§ **WRITTEN REQUEST 1**: Name every trait that the where clauses in the Rust array performance post require T to implement.
§ **WRITTEN REQUEST 2**: Write the next part of the Rust array performance post, picking up right after its final line of code.

§ **SOURCE TEXT**:
§

Rust array performance

Hi, I'm working on some trading application in Rust and, doing some components, I've few points that I don't understand what is happened, despite few days trying to do. I'm not (hope not yet) a confirmed Rustacean, so sorry if those questions seems trivial.

The first component that I've is a buffer based on array, statically defined, using const generic.
For the size required (1_000_000 items) , I need to create it in the heap, so here the code of this buffer:

use crate::interfaces::StandardBuffer;
pub struct SimpleRingBuffer<T, const S:usize> 
where T: Sized + Clone + Default + Debug
{
    buffer: Box<[Option<T>;S]>,
    index : Cell<u64>
}

impl <T, const S: usize> SimpleRingBuffer<T, S> 
where T: Sized + Clone + Default + Debug
{
    fn vec_to_boxed_array() -> Box<[Option<T>;S]> {
        let boxed_slice = vec![Some(T::default()); S].into_boxed_slice();
        let ptr = Box::into_raw(boxed_slice) as *mut [Option<T>; S];
    
        unsafe { Box::from_raw(ptr) }
    }
   
}


impl<T, const S:usize> StandardBuffer<u64, T, S> for SimpleRingBuffer<T, S>
where T: Sized + Clone + Default + Debug,
{
    
    fn new() ->impl StandardBuffer<u64, T, S> {
        SimpleRingBuffer {
           
            index: Cell::new(0),
            buffer: Self::vec_to_boxed_array()

§

§ **GIVEN ENTRIES**:
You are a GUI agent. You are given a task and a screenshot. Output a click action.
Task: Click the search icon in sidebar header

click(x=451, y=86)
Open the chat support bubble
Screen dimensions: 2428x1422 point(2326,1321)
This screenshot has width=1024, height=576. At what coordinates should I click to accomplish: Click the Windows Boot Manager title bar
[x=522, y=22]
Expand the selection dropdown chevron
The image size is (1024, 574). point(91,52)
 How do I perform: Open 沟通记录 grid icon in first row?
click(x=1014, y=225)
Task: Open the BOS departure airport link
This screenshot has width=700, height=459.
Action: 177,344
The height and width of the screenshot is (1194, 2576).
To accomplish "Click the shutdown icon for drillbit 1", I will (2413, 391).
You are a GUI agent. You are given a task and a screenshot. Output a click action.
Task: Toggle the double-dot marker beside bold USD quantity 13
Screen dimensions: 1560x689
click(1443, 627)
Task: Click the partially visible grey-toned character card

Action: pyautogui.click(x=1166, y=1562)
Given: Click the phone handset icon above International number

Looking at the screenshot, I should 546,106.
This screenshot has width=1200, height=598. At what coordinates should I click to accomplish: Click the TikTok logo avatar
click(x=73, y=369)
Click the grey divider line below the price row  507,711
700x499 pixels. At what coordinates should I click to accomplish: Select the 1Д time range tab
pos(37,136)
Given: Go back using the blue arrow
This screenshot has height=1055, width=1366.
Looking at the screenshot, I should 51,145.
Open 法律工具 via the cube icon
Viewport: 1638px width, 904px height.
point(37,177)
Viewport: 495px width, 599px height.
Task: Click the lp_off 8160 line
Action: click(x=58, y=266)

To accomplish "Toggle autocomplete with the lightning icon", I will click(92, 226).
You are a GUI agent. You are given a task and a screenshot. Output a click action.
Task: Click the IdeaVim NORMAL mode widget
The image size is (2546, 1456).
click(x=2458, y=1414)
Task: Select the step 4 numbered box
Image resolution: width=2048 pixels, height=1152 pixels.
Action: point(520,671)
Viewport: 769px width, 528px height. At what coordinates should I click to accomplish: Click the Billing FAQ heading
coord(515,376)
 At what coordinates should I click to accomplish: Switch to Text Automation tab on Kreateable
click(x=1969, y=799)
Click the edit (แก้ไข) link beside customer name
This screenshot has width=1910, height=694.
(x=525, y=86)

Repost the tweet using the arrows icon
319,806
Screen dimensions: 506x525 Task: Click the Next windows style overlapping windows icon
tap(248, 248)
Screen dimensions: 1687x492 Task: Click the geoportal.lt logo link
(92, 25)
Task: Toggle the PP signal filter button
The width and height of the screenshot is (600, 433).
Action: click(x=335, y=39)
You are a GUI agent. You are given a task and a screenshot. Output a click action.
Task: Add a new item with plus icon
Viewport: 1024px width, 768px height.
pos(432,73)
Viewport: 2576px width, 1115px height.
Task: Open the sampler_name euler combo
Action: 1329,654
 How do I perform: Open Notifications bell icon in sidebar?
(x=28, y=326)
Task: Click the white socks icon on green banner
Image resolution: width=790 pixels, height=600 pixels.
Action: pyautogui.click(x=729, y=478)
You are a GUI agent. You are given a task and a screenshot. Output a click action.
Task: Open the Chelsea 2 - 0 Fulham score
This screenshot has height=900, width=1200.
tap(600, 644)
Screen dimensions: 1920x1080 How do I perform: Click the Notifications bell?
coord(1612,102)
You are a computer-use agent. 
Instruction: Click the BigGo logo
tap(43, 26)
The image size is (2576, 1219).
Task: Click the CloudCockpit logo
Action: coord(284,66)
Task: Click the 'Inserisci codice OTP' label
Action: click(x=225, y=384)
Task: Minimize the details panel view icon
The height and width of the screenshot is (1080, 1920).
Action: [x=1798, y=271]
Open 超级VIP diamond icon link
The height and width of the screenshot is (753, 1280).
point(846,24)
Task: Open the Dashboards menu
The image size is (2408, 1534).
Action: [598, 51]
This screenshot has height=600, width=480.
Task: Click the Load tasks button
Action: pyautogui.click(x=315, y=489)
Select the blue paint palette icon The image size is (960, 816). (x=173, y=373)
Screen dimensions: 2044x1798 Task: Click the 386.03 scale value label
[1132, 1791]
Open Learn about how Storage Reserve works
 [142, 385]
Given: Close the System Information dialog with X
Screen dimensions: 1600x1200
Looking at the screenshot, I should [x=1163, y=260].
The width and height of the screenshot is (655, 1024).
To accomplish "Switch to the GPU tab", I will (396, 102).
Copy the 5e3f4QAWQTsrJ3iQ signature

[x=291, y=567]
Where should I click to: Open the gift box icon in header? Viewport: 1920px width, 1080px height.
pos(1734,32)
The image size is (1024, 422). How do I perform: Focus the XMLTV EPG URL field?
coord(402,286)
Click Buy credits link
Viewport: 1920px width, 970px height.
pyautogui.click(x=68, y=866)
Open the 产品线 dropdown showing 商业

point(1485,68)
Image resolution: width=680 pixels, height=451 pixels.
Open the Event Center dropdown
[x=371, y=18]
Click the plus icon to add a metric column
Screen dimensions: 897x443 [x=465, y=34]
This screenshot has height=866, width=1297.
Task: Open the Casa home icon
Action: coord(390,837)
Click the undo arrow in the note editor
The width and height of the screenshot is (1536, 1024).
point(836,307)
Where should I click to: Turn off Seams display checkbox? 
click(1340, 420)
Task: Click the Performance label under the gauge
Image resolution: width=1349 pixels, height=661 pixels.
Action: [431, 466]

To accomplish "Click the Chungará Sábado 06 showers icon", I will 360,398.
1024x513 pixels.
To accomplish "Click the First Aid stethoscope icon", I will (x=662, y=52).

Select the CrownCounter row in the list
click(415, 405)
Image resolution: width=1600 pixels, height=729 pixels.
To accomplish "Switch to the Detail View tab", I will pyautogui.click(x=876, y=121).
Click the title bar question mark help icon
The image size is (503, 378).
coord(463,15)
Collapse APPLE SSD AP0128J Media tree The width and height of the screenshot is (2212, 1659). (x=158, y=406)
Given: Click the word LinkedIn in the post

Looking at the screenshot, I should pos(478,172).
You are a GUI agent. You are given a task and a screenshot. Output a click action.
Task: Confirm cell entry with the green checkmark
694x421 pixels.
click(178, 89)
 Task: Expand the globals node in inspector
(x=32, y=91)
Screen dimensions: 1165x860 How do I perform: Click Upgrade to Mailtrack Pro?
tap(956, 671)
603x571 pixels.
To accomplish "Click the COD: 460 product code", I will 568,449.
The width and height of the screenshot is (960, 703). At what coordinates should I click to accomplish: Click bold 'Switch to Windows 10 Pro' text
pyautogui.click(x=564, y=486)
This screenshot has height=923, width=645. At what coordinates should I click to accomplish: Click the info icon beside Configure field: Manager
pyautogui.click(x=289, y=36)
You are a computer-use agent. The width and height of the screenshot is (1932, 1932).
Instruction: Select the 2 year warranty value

§

§ **ANSWER 1**: Sized, Clone, Default, Debug

§ **ANSWER 2**:
        }
    }
    
    fn insert_at(&mut self,elt: Option<T>, idx: u64) {
        self.buffer[idx as usize % (S-1)] = elt;
    }
    
    fn get(&self, idx:u64) ->Option<T> {
        self.buffer[idx as usize % (S-1)].clone()
    }
    
    fn get_mut(&mut self, idx:u64) ->Option<&mut Option<T>> {
        Some(&mut self.buffer[idx as usize % (S-1)])
    }
    
    fn delete(&mut self, idx:u64) {
        let idx= idx as usize % (S-1);
        if let Some(_) = self.buffer[idx]{
            self.buffer[idx] = None;
        } 
    }
    
    fn display_buffer(&self) {
        for cpl in self.buffer.iter().enumerate(){
            println!("The value of the elements after insert ring elements are {}, {:?}", cpl.0, cpl.1);
        }
    }
   
    fn get_next_free_index(&self) -> u64 {
        
        self.index.replace(self.index.get() + 1)
        
    }
    
}

So,I'm going to do some micro-benchmarks on it:
Environment: Intel7-7700HQ, 2.8 GH, 4 physical cores, 8 logical processors, 8 GB memory, windows 10

cargo.toml
nohash = "0.2.0"
crossbeam-channel="0.5.13"
mimalloc = "0.1"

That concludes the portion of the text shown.